Segment Open
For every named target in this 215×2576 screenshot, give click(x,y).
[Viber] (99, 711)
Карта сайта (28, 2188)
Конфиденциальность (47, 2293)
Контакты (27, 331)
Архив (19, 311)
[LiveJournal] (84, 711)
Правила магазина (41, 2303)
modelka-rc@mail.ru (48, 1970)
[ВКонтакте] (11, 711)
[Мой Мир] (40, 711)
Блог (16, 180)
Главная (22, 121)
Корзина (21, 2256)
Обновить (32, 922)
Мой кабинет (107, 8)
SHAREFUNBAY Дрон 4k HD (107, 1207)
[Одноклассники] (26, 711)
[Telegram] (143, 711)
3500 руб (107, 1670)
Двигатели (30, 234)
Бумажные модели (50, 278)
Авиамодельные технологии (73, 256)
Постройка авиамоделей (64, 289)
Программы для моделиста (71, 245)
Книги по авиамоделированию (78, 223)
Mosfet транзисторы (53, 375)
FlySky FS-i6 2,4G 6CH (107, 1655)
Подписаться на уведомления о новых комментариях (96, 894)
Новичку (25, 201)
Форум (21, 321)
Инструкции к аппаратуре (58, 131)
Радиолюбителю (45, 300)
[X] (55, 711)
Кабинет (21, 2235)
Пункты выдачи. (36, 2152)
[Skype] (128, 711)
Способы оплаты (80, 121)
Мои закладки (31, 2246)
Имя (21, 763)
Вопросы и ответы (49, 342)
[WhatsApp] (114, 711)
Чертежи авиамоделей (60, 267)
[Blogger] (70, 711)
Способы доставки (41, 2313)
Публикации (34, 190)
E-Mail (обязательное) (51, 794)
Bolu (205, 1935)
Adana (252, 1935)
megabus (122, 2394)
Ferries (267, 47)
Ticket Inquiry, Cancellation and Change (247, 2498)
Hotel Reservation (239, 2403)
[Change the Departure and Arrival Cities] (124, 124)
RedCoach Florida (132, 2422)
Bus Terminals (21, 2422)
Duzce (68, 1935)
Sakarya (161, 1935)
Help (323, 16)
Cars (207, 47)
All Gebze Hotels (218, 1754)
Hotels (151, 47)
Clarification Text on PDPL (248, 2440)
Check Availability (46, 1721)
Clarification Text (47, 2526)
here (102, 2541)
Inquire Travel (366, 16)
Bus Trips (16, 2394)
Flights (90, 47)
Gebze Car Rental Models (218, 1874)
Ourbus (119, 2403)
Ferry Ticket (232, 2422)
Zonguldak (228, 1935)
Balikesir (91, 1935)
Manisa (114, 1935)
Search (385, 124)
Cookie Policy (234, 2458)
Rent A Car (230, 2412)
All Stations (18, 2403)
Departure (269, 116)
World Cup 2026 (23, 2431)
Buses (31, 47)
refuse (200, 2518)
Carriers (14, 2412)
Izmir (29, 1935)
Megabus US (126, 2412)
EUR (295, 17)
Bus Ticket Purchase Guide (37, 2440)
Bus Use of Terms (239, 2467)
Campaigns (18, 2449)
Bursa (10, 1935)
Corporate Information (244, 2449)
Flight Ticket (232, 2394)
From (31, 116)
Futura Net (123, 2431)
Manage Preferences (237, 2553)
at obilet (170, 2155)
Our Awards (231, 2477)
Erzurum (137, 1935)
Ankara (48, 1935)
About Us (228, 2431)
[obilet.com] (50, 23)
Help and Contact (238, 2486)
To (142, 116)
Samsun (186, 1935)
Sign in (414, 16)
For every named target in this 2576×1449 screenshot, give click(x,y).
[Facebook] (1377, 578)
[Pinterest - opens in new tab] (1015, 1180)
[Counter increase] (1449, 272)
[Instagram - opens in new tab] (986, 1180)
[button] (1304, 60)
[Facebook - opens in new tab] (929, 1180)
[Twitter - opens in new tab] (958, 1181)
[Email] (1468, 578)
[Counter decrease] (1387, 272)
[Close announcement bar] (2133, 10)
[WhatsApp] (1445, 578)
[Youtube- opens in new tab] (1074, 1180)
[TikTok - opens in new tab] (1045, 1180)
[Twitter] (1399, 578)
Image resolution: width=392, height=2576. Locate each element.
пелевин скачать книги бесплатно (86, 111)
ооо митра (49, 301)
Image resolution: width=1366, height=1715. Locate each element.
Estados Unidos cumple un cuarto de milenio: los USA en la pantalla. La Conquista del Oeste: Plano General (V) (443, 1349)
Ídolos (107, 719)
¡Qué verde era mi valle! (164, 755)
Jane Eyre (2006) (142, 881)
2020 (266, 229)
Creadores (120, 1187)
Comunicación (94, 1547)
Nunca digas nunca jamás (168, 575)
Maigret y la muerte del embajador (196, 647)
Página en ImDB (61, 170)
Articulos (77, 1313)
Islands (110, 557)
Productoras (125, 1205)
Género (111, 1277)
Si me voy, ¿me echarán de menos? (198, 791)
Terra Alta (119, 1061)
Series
Segment Closed
» Task brief:
Filter the data for the string "Counter". Copy each matching line.

» Written answer:
[Counter increase] (1449, 272)
[Counter decrease] (1387, 272)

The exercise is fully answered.